** Direction 1 **
From the lighthouse post, list every direction from which the lighthouse is said to have no protection.
** Direction 2 **
Please extract the passage of the lighthouse post starting with "This photograph was" and going on through "Blanco never disappoints.".

## Begin Page extract

Oregon's oldest lighthouse

Cape Blanco Lighthouse (infrared)
(c) Darlene Lyon Kruse - All Rights Reserved


The Cape Blanco Lighthouse is Oregon's oldest continuously operating lighthouse AND its most westerly.  Poised on the point of a bluff six miles north of Port Orford, Oregon, with no protection from south, north or west, the winds can be fierce.  The fresnel lens was lit for the first time on December 20, 1970.  The lighthouse is still active today.  You can learn more about this exquisite lighthouse here http://www.lighthousefriends.com/light.asp?ID=125

Besides being Oregon's oldest and most westerly lighthouse, it is also elegant -- with beautiful lines and textures.  From any angle, it presents an intriguring, strong, beautiful face to all who visit her.

This photograph was made during the workshop David Lorenz Winston and I co-led in August.  When we arrived at the lighthouse, it was enshrouded in fog, barely visible from the road.  The fog lifted, allowing us to photograph it with fog swirling around it and then completely clear of fog.  In all kinds of weather, the lighthouse at Cape Blanco never disappoints. 

While this is very much a photograph of the lighthouse, the addition of the people interacting with the lighthouse -- one entering, one leaving -- was important to me.  For my eye, other photographs made at the same time but without people lack the power and emotion of this image.

## End Page extract
## Begin Record extracts

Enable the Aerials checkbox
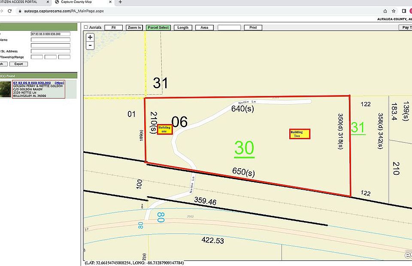 coord(86,27)
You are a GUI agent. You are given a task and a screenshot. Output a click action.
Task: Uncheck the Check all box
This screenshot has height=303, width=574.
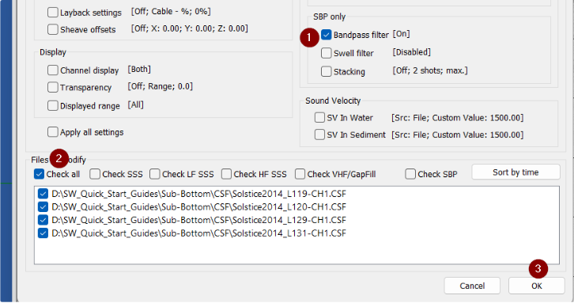(x=40, y=174)
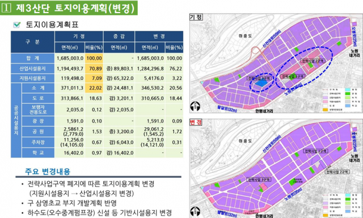Click the 지원시설용지 row header in the table
Image resolution: width=363 pixels, height=218 pixels.
click(33, 78)

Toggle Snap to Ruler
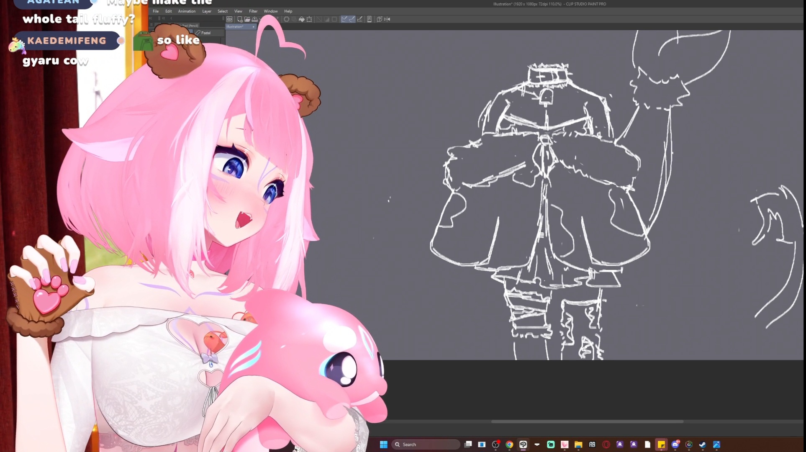[x=344, y=19]

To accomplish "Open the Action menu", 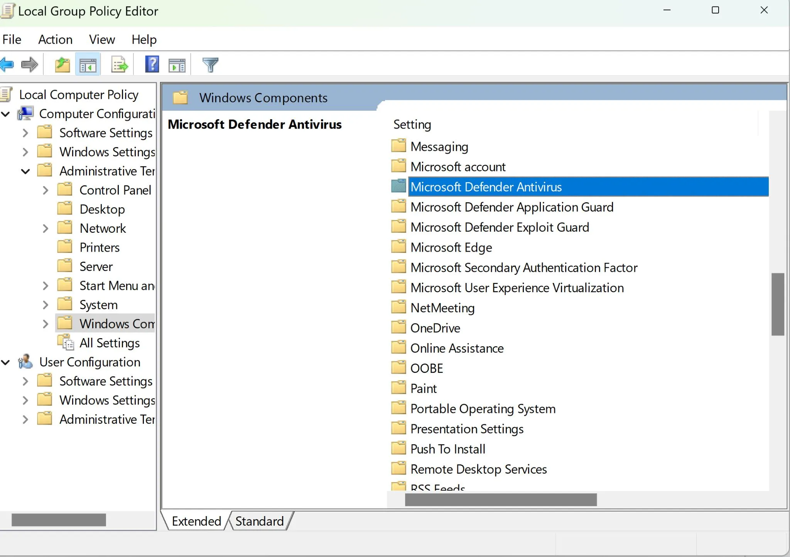I will [55, 39].
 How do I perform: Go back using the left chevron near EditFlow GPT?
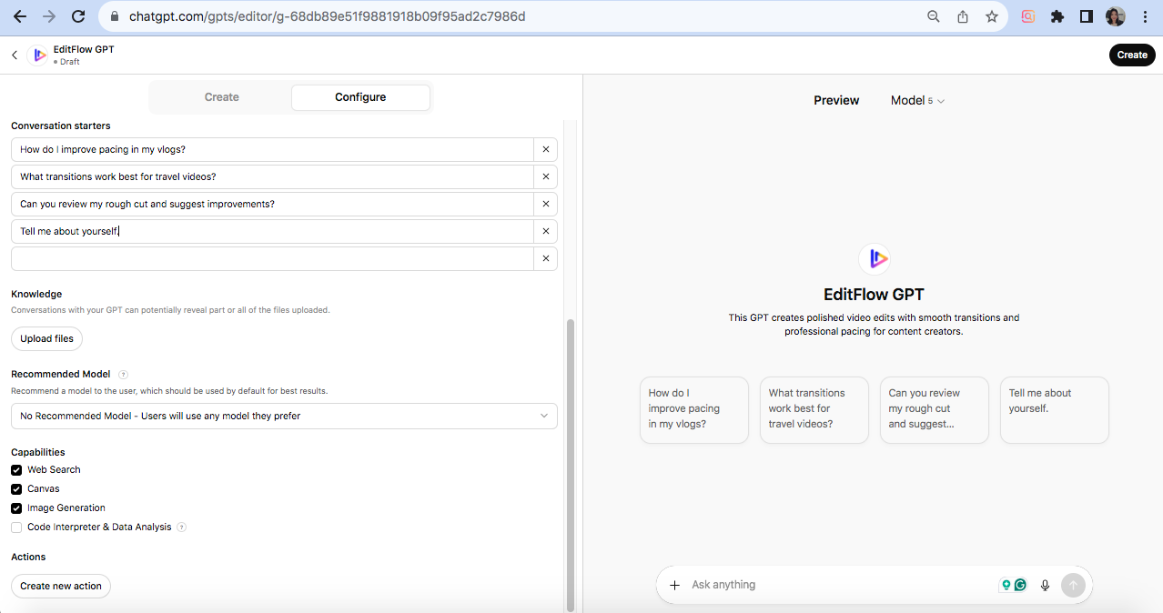[15, 55]
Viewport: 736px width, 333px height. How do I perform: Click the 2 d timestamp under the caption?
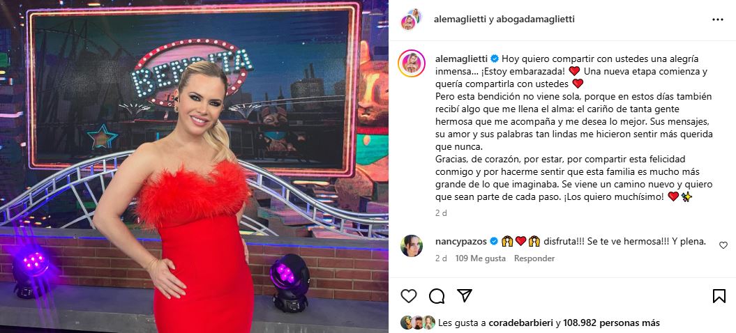[x=441, y=213]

## End Record extracts

** Output 1 **
South, north, west

** Output 2 **
This photograph was made during the workshop David Lorenz Winston and I co-led in August.  When we arrived at the lighthouse, it was enshrouded in fog, barely visible from the road.  The fog lifted, allowing us to photograph it with fog swirling around it and then completely clear of fog.  In all kinds of weather, the lighthouse at Cape Blanco never disappoints.